Text-To-3D Animation

Text-to-video generation is so 2022! A new system takes in text and generates an animated 3D scene that can be viewed or rendered from any angle.

What’s new: Uriel Singer and colleagues at Meta AI proposed Make-A-Video3D (MAV3D). Lacking a corpus of matched text and animated 3D scenes, the authors used a pretrained text-to-video diffusion model to guide the training of a neural radiance field (NeRF) model that learned how to represent a 3D scene with moving elements. You can see MAV3D’s output here.

Key insight: Earlier work known as DreamFusion learned to produce a 3D scene from text by setting up a feedback loop between a pretrained diffusion text-to-image generator, which creates 2D images according to a text prompt, and a NeRF, which takes embeddings of points in space and learns to produce a 3D scene (mesh, point colors, and point transparencies) to match the 2D images shot from various angles. (NeRF can also generate images of the scene.) Basically, (i) the NeRF generated 2D images of a random 3D scene; (ii) the images — with added noise — were given as input to the diffusion text-to-image generator, which sharpened them according to the text prompt; and (iii) the NeRF used the sharpened images to sharpen the 3D scene, repeating the cycle. MAV3D worked the same way but (a) used a more computationally efficient embedding method called HexPlane, (b) swapped the pretrained text-to-image generator for a pretrained text-to-video generator, and (c) modified the NeRF to generate sequences of video frames. The resulting system takes a text prompt and learns to generate a matching 3D scene that changes over time.

How it works: MAV3D is an animated version of the earlier DreamFusion, as described above. It includes the following models: HexPlane (which efficiently represents an animated 3D scene), Make-A-Video (a text-to-video generator pretrained on LAION-5B text/image pairs and fine-tuned on 20 million videos), and a NeRF modified for video/animation.

  • HexPlane learned an embedding for each point on each 2D plane in an animated 3D scene (xy, xz, xt, yz, yt, and zt) over 16 video frames. Given a point (three spatial dimensions plus time), the model projected it onto each plane, retrieved the corresponding embeddings, and concatenated them to produce a point embedding.
  • Given the embeddings and a random camera position per frame, NeRF produced a video.
  • The system added noise to the NeRF video and fed it to Make-A-Video. Given a text prompt, Make-A-Video estimated what the video would look like without the noise.
  • The loss function minimized the difference between the NeRF video and Make-A-Video’s denoised version to update HexPlane and NeRF.
  • The system cycled through this process 12,000 times using a different random camera trajectory each time, which enabled it to evaluate every point from multiple angles.
  • The authors extracted from NeRF a 64-frame animated 3D scene using the marching cubes algorithm.

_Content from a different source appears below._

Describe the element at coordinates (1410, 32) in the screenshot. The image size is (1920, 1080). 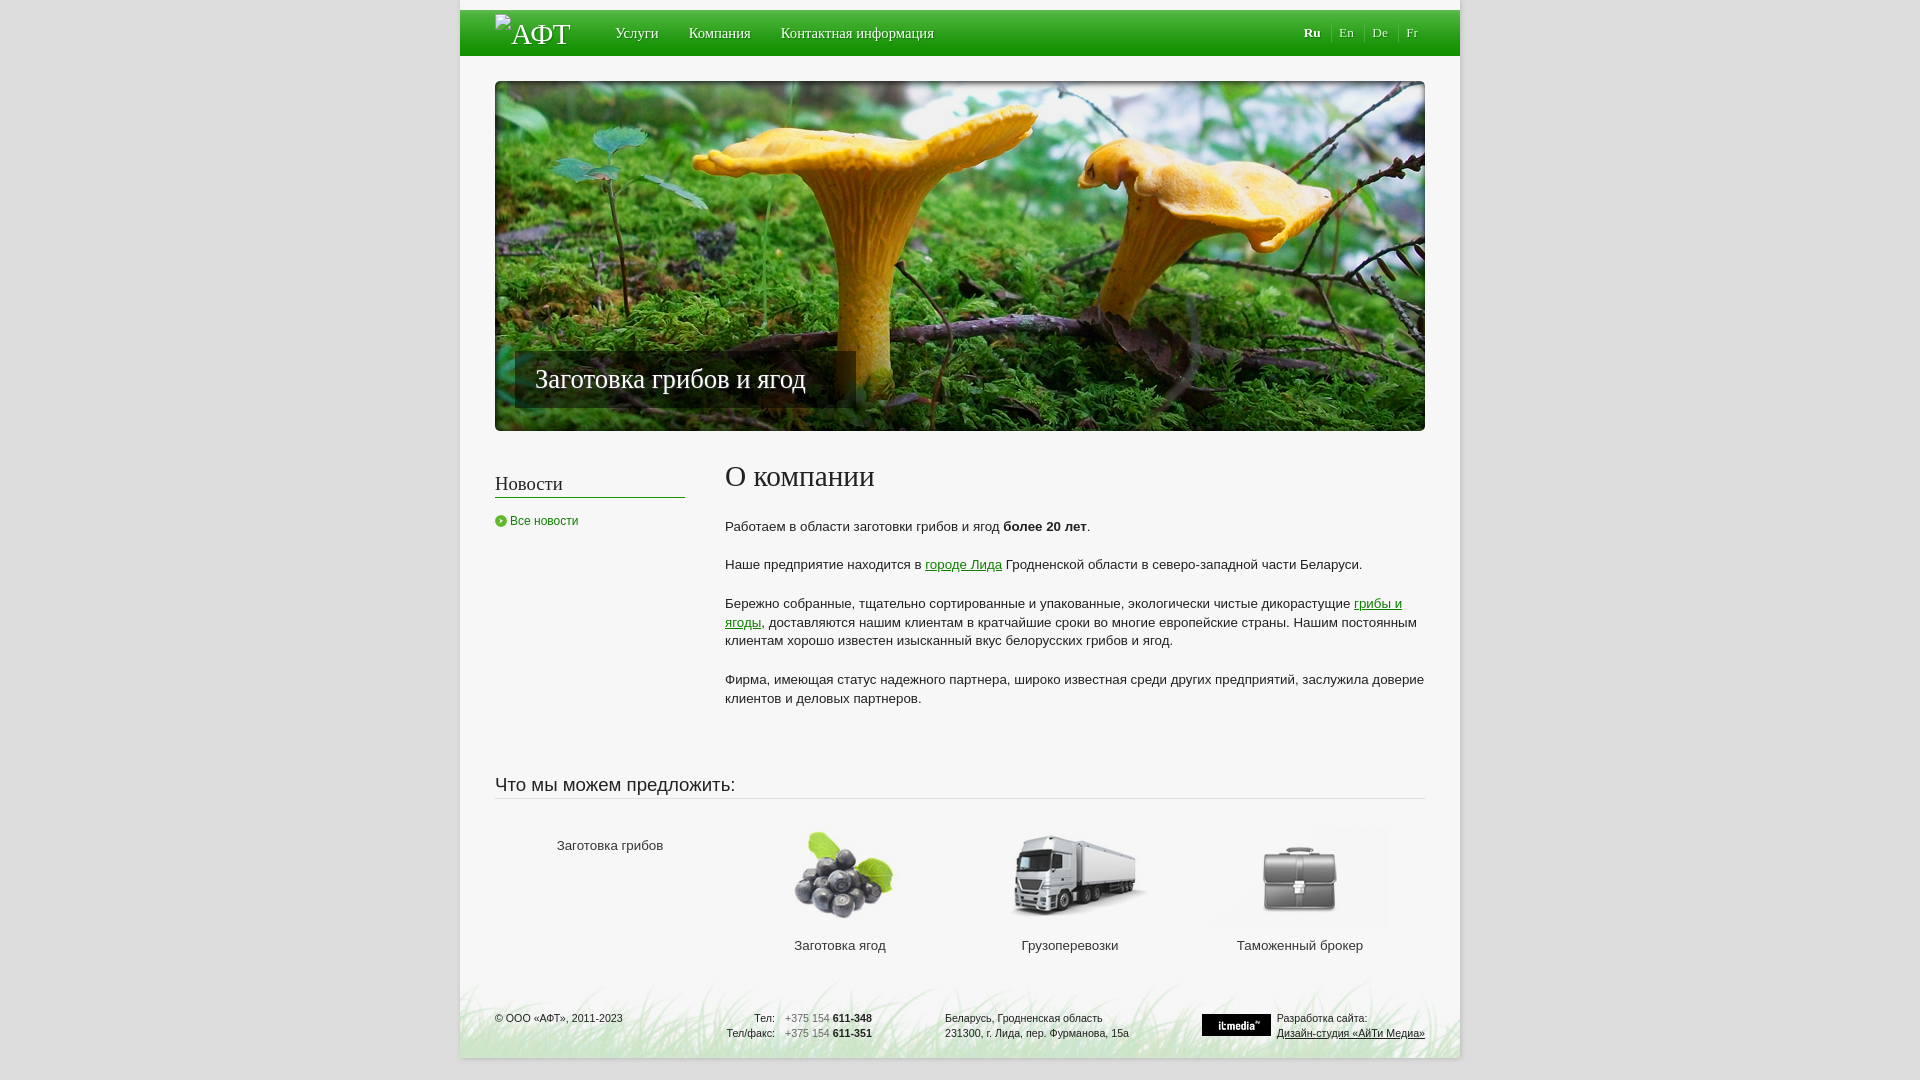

Results: No other system generates animated 3D scenes from text, so the authors compared MAV3D with systems that solve two sub-tasks, generating 3D static scenes from text and generating videos from text. They used CLIP R-Precision, a metric that evaluates the similarity between an image and a text description (higher is better), to measure the systems’ performance averaged across a number of images taken from different angles (for 3D scenes) or images over time (for videos). MAV3D outperformed a Stable Diffusion implementation of DreamFusion (82.4 CLIP R-Precision versus 66.1 CLIP R-Precision). However, it did worse than Make-A-Video (79.2 CLIP R-Precision versus 86.6 CLIP R-Precision).

Yes, but: Examples of MAV3D’s output include very short scenes of varying quality. The system allows only one color per point so, for instance, reflective surfaces look the same regardless of viewing angle. It’s also computationally demanding: It took 6.5 hours per scene using eight A100 GPUs.

Why it matters: Adapting NeRF for video/animation is exciting, but the larger lesson is that finding an efficient way to learn representations — HexPlane in this case — can make tasks feasible that otherwise would require impractical amounts of computation.

We’re thinking: While MAV3D’s rendering would be improved by variable colors to represent reflections, shadows, and dynamic lighting, its strong performance relative to DreamFusion suggests a way to improve text-to-3D: train on videos instead of images. Videos contain moving objects and sometimes changing camera positions, so they can depict more diverse 3D geometry than a set of static images. Learning from videos could avoid generating 3D images that look fine from only one angle at a time.